Protein sequencing reveals the exact order of amino acids, enabling the study of gene-to-protein relationships, drug design, enzyme mechanisms, protein engineering, evolutionary biology, and analytical techniques. Sequencing is foundational for understanding protein function and dysfunction.

Gene-to-protein relationship: Links genomics to proteomics.
Drug design: Targets specific residues or motifs.
Enzyme mechanisms: Identifies catalytic residues.
Protein engineering: Enables rational design of new proteins.
Evolutionary insight: Sequence comparison reveals homology.

Steps in Protein Sequencing

Sequencing a protein involves several key steps:

Purification: Isolate the protein.
Determine number of polypeptides: Analyze N- and C-termini.
Cleavage of disulfide bonds: Separate chains and prevent refolding.
Amino acid composition: Hydrolyze and analyze liberated amino acids.
Fragmentation: Use endopeptidases or chemical reagents to break protein into smaller peptides.
Sequencing fragments: Sequence each fragment and align overlapping regions.

End Group Analysis

Determining the number of peptides in a protein is achieved by analyzing the N- and C-termini. Dansyl chloride reacts with amines at the N-terminus and lysine side chains, allowing identification of terminal residues.

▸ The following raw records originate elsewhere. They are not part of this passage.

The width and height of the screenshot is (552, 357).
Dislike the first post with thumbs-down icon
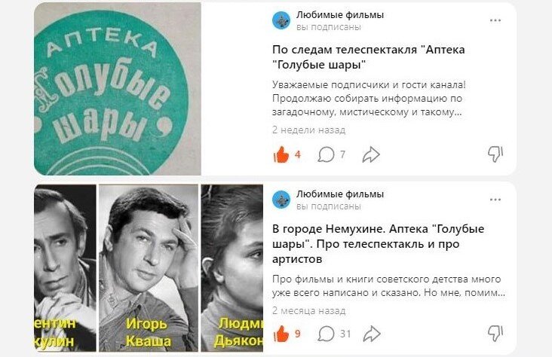495,154
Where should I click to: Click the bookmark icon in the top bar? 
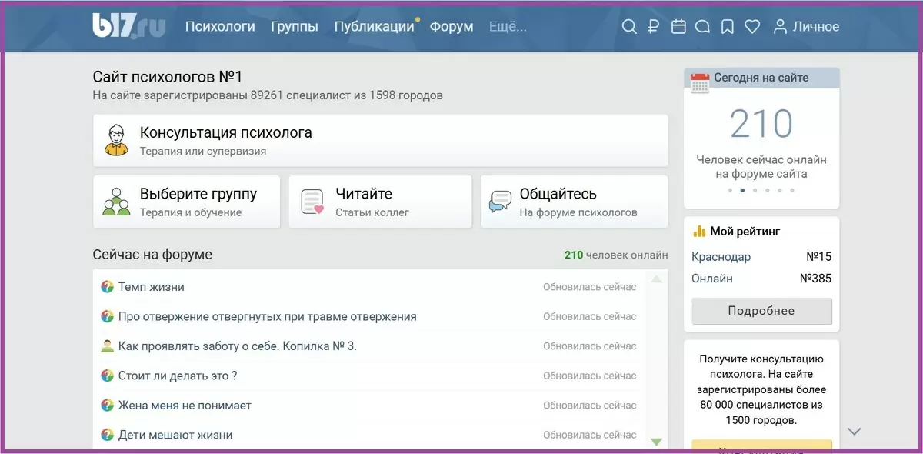click(727, 25)
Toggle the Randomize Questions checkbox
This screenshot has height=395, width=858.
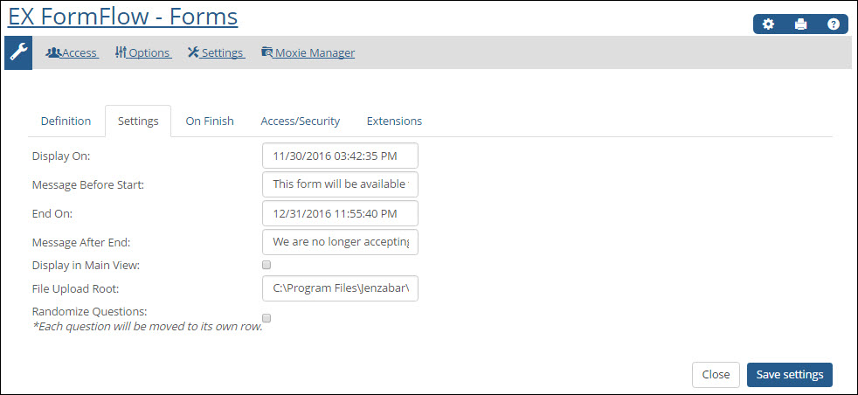point(266,318)
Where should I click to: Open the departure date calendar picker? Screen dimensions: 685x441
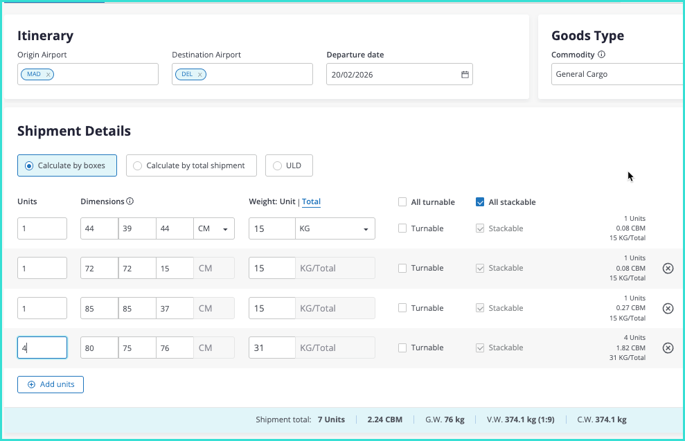pyautogui.click(x=465, y=75)
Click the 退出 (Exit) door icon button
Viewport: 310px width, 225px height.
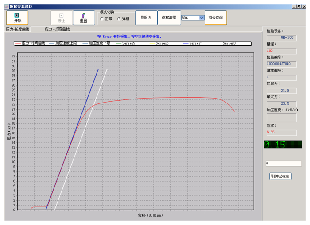84,18
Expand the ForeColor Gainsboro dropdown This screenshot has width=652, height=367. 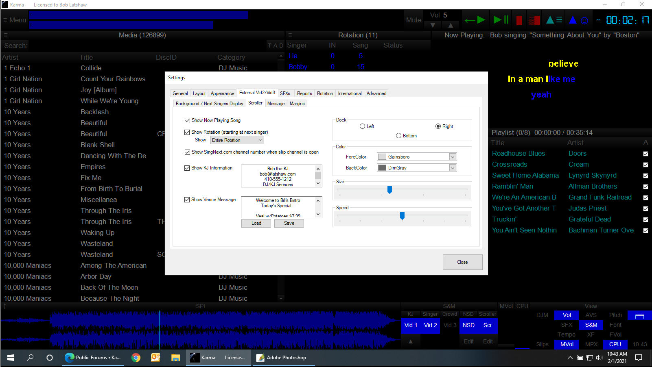tap(452, 157)
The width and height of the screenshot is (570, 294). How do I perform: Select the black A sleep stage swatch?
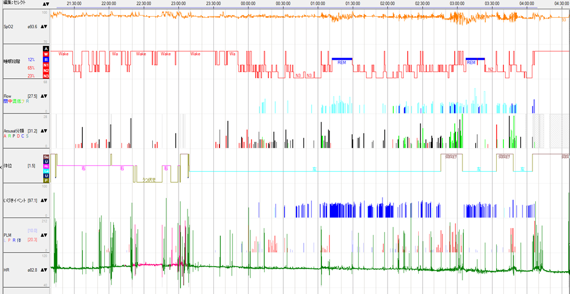(x=46, y=49)
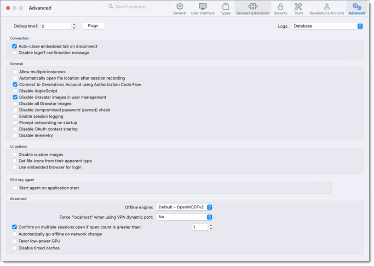Switch to the Security preferences tab
Image resolution: width=374 pixels, height=266 pixels.
pyautogui.click(x=281, y=8)
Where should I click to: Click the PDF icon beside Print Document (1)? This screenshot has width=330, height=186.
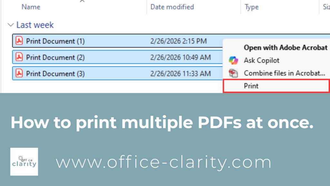coord(19,41)
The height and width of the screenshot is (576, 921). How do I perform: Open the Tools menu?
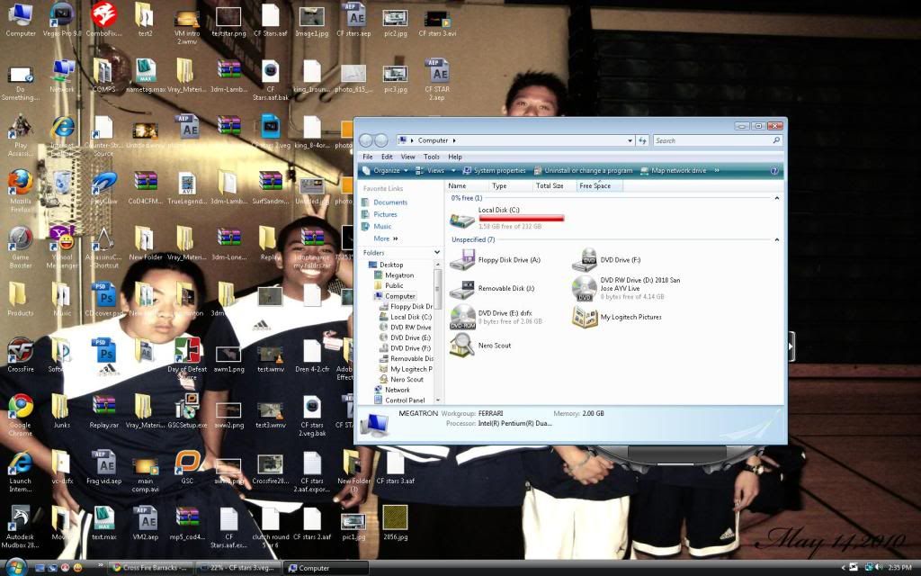[x=432, y=157]
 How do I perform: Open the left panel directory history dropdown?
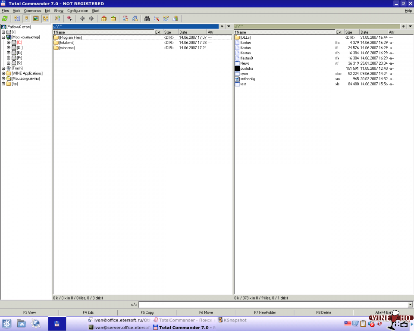pyautogui.click(x=229, y=26)
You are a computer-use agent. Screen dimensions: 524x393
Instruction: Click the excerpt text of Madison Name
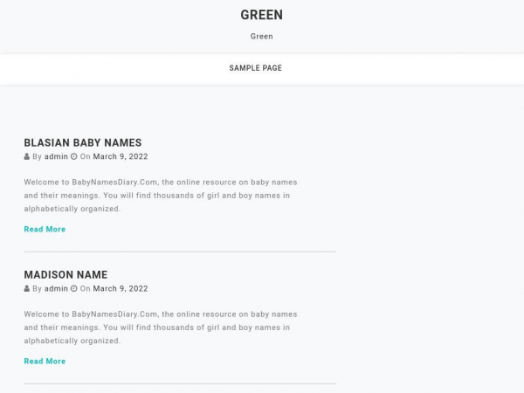tap(160, 328)
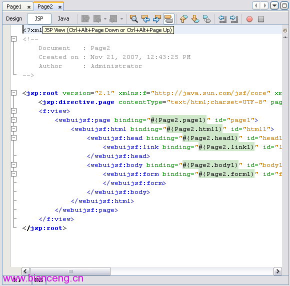Open the Java source view
Screen dimensions: 290x286
click(x=64, y=19)
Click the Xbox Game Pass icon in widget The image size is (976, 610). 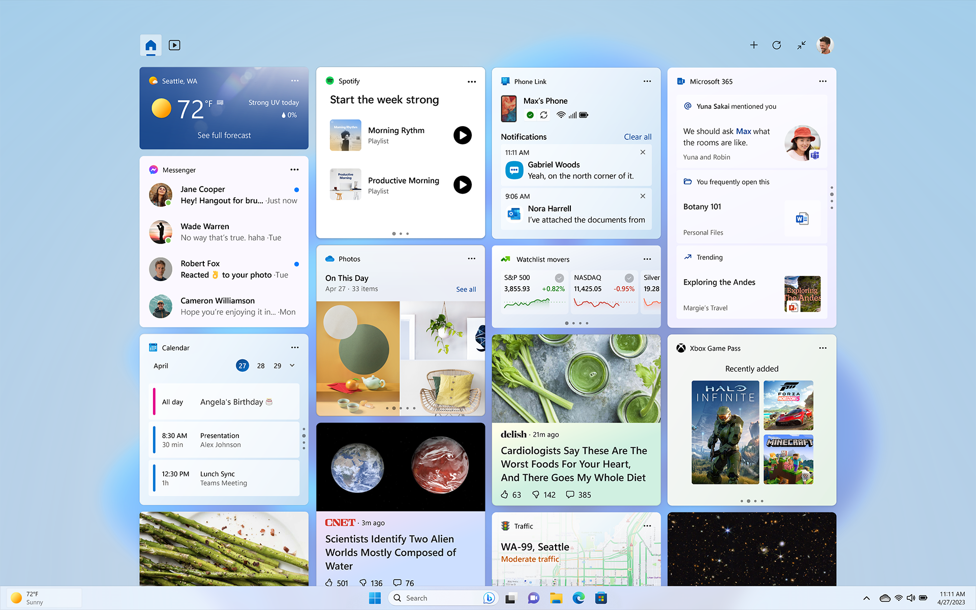pos(681,348)
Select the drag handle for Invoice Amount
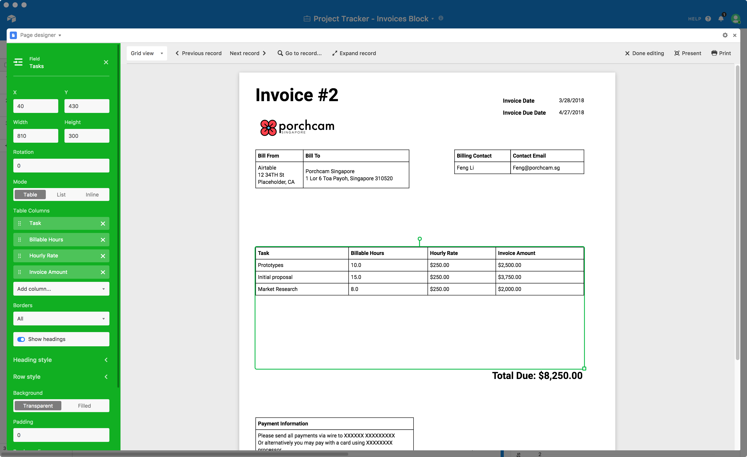Viewport: 747px width, 457px height. 19,272
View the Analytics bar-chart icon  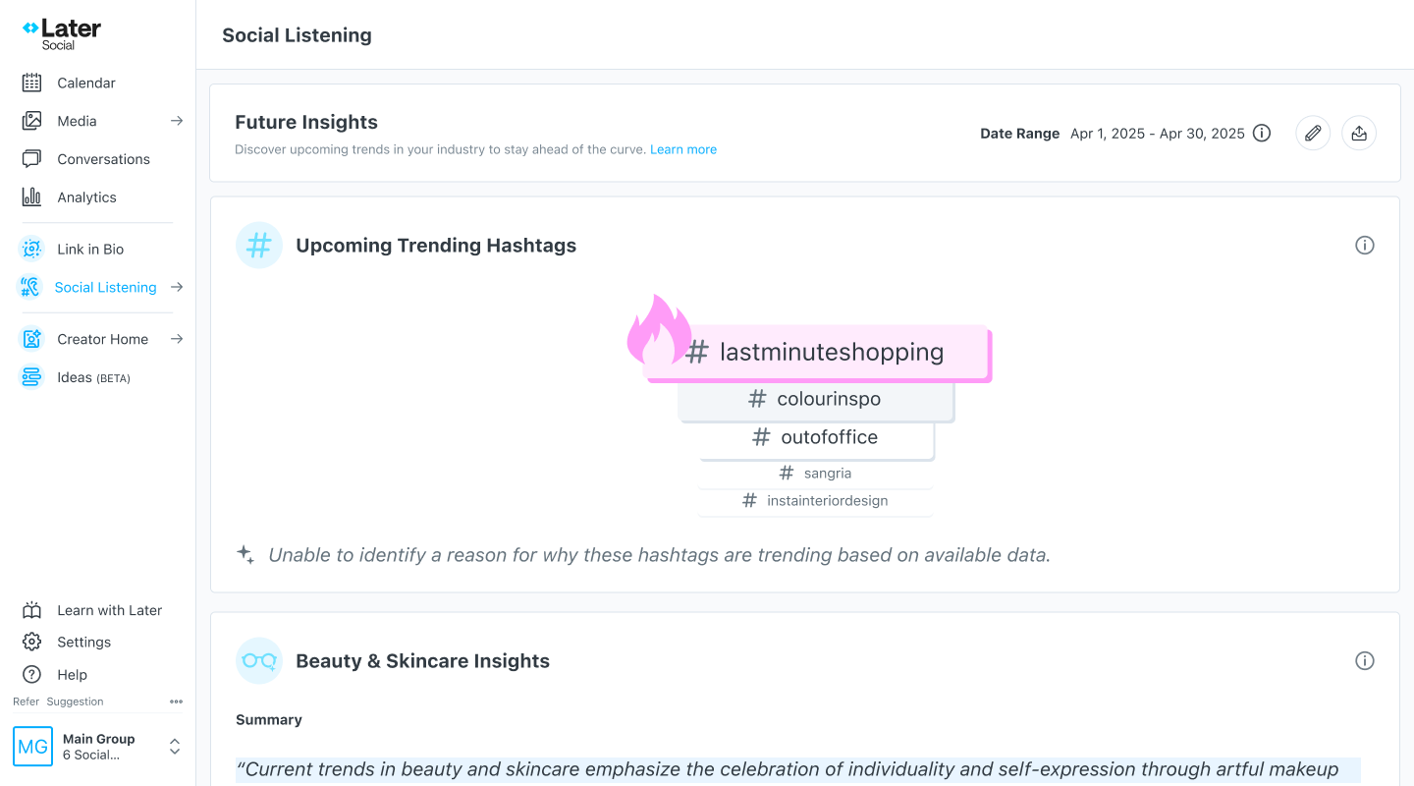[x=32, y=197]
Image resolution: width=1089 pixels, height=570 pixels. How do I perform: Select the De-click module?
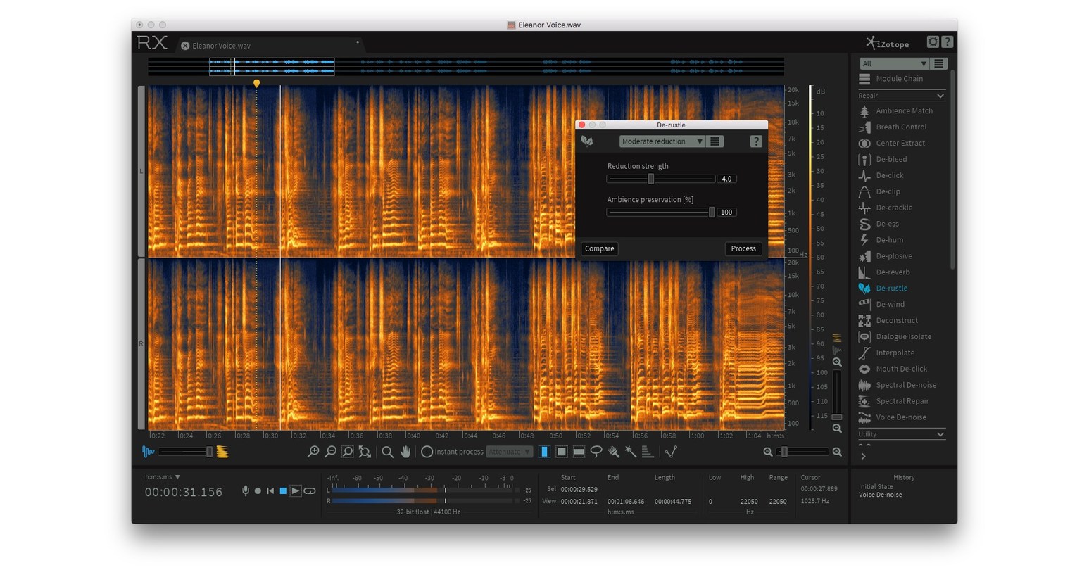tap(888, 175)
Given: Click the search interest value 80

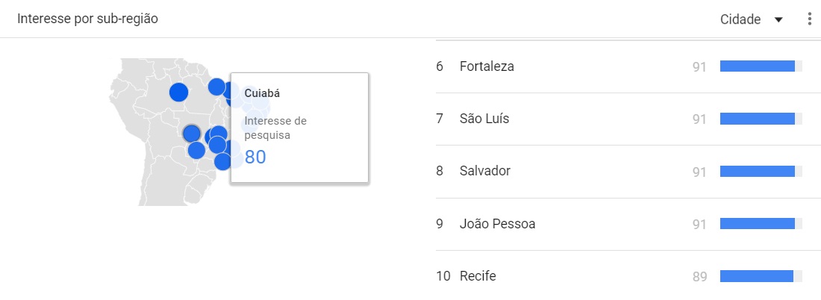Looking at the screenshot, I should 255,157.
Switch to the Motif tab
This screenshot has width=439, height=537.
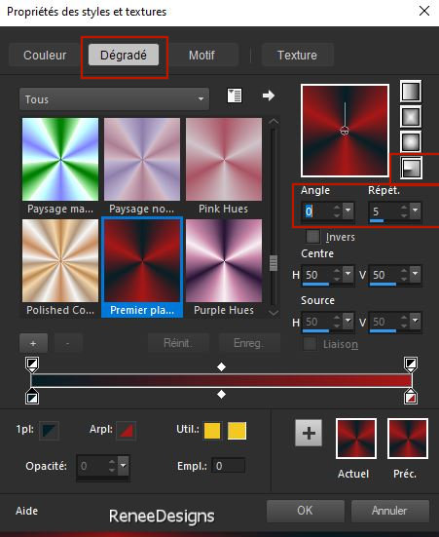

Graph showing major quantities of amino acids released over time for different starting peptides

Amino Acid Composition Analysis

The amino acid composition is determined by complete hydrolysis of the protein, followed by quantitative analysis. Acid hydrolysis destroys some amino acids, while base hydrolysis affects others. An amino acid analyzer is used to quantitate residues after derivatization.

Amino acid analyzer chromatogram showing retention times for different amino acids

Common amino acids: Leu, Ala, Gly, Ser, Val, Glu, Ile.
Rare amino acids: His, Met, Cys, Trp.
Structural proteins: Often have repeating sequences (e.g., collagen).

Fragmentation of Proteins

Proteins are fragmented using specific endopeptidases (e.g., trypsin, chymotrypsin) or chemical reagents (e.g., cyanogen bromide). Trypsin cleaves after positively charged residues (R, K), while chymotrypsin targets bulky hydrophobic residues (F, W, Y). Cyanogen bromide cleaves after methionine (M).

Diagram showing CNBr and trypsin cleavage sites in a peptide sequence

Assembly of Protein Sequence

To assemble the complete sequence, fragments generated by different cleavage methods are aligned based on overlapping regions. Logical deduction and double-checking are essential to ensure accuracy.

Protein Mass Spectrometry

Mass Spectrometry Techniques

Mass spectrometry (MS) is a powerful tool for sequencing proteins. Proteins are digested into fragments (often by trypsin), which are then analyzed by electrospray ionization or MALDI-TOF. The mass/charge (m/z) ratio of fragments is measured, and tandem MS can further fragment ions for sequence determination.

Electrospray: Produces multiply charged ions for MS analysis.
MALDI-TOF: Uses laser ionization and time-of-flight measurement.
Tandem MS: Provides sequence tags for database identification.

Peptide Sequence Tag Notation

Peptide fragments are labeled based on where the charge is retained: a, b, c (N-terminus) and x, y, z (C-terminus). Subscripts indicate the number of residues, and superscripts denote neutral losses (e.g., * for ammonia, ° for water).

Peptide backbone fragmentation notation for mass spectrometry

Protein Databases

Protein Database Utility

Protein sequences are stored in databases (e.g., UniProt) for comparison, identification, and study. Each protein entry includes an accession number, organism, known mutations, and modified amino acids. Database searching is essential for modern proteomics and bioinformatics.

Accession number: Unique identifier for each protein.
Sequence comparison: Reveals homology and functional domains.
Mutation tracking: Links sequence changes to phenotypic effects.